= Beginning of Section =

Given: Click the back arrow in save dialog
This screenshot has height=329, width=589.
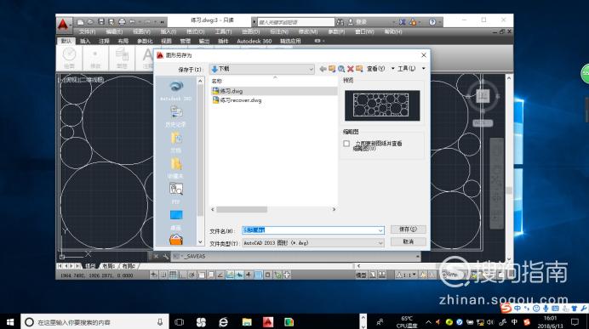Looking at the screenshot, I should (323, 69).
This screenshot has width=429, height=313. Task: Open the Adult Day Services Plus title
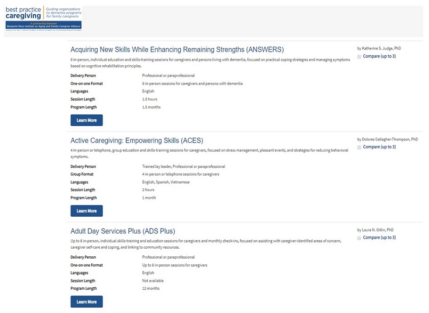pyautogui.click(x=123, y=231)
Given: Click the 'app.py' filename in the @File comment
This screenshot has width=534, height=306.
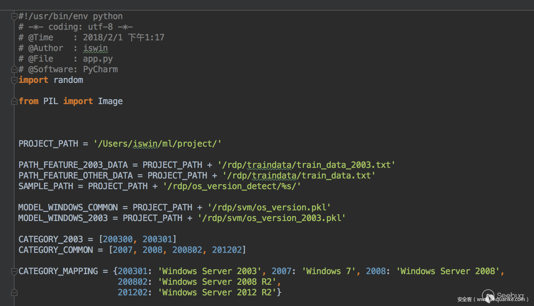Looking at the screenshot, I should tap(98, 59).
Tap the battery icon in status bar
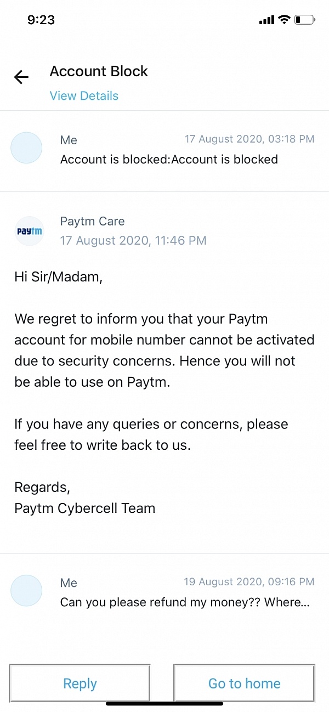Viewport: 329px width, 712px height. (x=305, y=20)
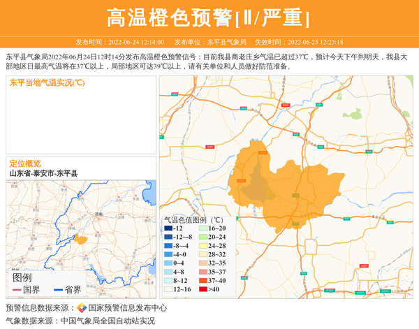The width and height of the screenshot is (419, 329).
Task: Click the 东平当地气温实况 panel heading
Action: pyautogui.click(x=46, y=83)
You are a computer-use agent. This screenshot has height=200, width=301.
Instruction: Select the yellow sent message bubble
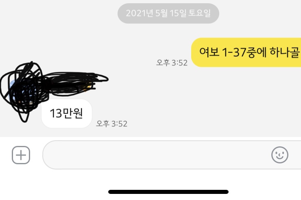(246, 52)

= End of Section =

Exercise objective:
What is needed is an exact copy of the lines from the one with "Given: Click the 'app.py'" through the end of the data above, both included, minus any pictures.

Completed exercise:
Given: Click the 'app.py' filename in the @File comment
This screenshot has width=534, height=306.
Looking at the screenshot, I should tap(98, 59).
Tap the battery icon in status bar
Viewport: 329px width, 712px height. (x=305, y=20)
The width and height of the screenshot is (419, 329).
Task: Click the 东平当地气温实况 panel heading
Action: pyautogui.click(x=46, y=83)
You are a computer-use agent. This screenshot has height=200, width=301.
Instruction: Select the yellow sent message bubble
(246, 52)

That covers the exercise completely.